Disease just isn’t an issue so far in fields, so for those of you who purchased fungicide, wait till disease is present when you may need it. UNL research by Dr. Tamra Jackson has proven yields are just as good with delayed fungicide applications as they are at tassel. The longer you wait to use it for gray leaf spot, the more chances you will have residual for southern rust when it comes in. While corn prices are high, you want to keep as much of that money as you can! I don’t recommend fungicides on soybeans as we don’t have the disease to warrant it. If you did pre-pay fungicide for soybeans as well, the timing of that application should be R3 (beginning pod).

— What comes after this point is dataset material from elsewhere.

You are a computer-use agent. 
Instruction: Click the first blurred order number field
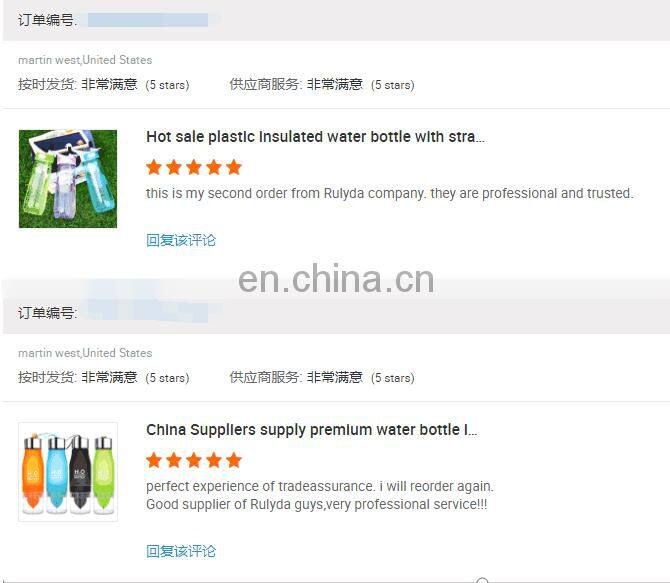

Soybeans are approaching beginning pod for many of you. For soybeans, this is a critical time for moisture in addition to seed fill at R5. Many irrigation systems were running on beans last week and I just cringed because the time we don’t want to water soybeans is full flower or (R2). The reason for that is because it can create disease issues. We’ve seen a large increase of sudden death syndrome (SDS) the past few years in our county. Part of that is due to early planting in cold soils, but irrigation during flowering can also play a role. The major disease that occurs when irrigating during flowering is sclerotinia stem rot (also known as white mold). While we have very few cases of this in the area, this disease is one that you don’t want to get started in your fields. Like the fungal pathogen causing SDS, the fungal pathogen causing white mold is soil borne. Thus, once you have it, you can never get rid of it. White mold gets started during R2 when flower petals begin to die and the fungus develops on those dead petals. Wet, humid conditions during flowering are key to fungal development, so in the future, avoid irrigating beans during the flowering stages to avoid problems with these two diseases.